**Source**
###

Our suppliers provide us with catalogues in various formats that usually contain

  • manufacturer's ID of the product,
  • product's name,
  • GTIN-13,
  • and MSRP.

Based on that information I would like to create a database of products featuring

  • my ID for the product,
  • my name for the product,
  • product's manufacturer,
  • product's supplier,
  • manufacturer's ID of the product,
  • manufacturer's name for the product,
  • GTIN-13,
  • MSRP,
  • acquisition cost,
  • bulk price for my customers,
  • and of course retail price for my customers.

Since we buy directly from manufacturers or their sole distributors, and each product has one unique provider, this would be a simple one table db. Except, I would also like to store historical information about pricing and products.

First, obviously the price changes. I'd like to retain information about the current price as I import the new one. Each price (MSRP, acquisition, bulk, retail) can change independently, with retail even being adjusted manually at times to fit market conditions.

###

**Data extract**
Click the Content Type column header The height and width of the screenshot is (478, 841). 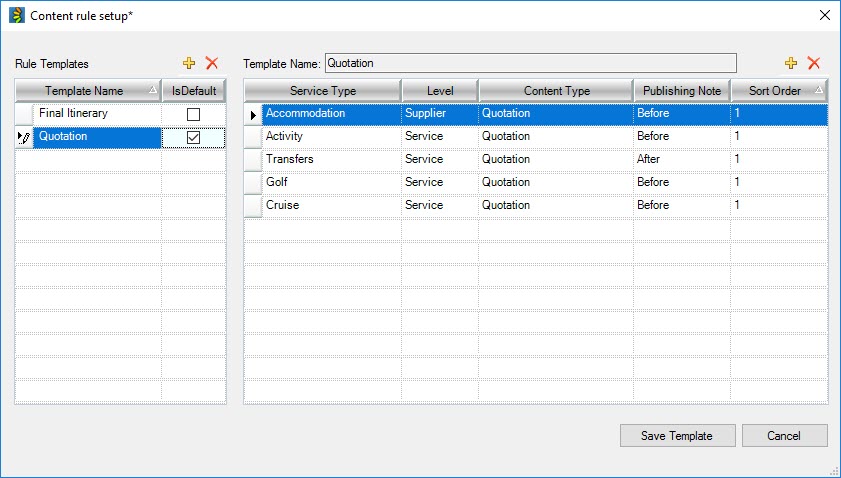tap(556, 91)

###

**Exercise tasks**
a) In the product database passage, which price is sometimes adjusted manually?
b) Translate this sentence from the product database passage into Spanish: "Each price (MSRP, acquisition, bulk, retail) can change independently, with retail even being adjusted manually at times to fit market conditions."
The data is not needed for this work.

**Per-task answers**
a) The retail price is sometimes adjusted manually to fit market conditions.

b) Cada precio (MSRP, de adquisición, al por mayor, al por menor) puede cambiar de forma independiente, e incluso el precio al por menor se ajusta manualmente en ocasiones para adaptarse a las condiciones del mercado.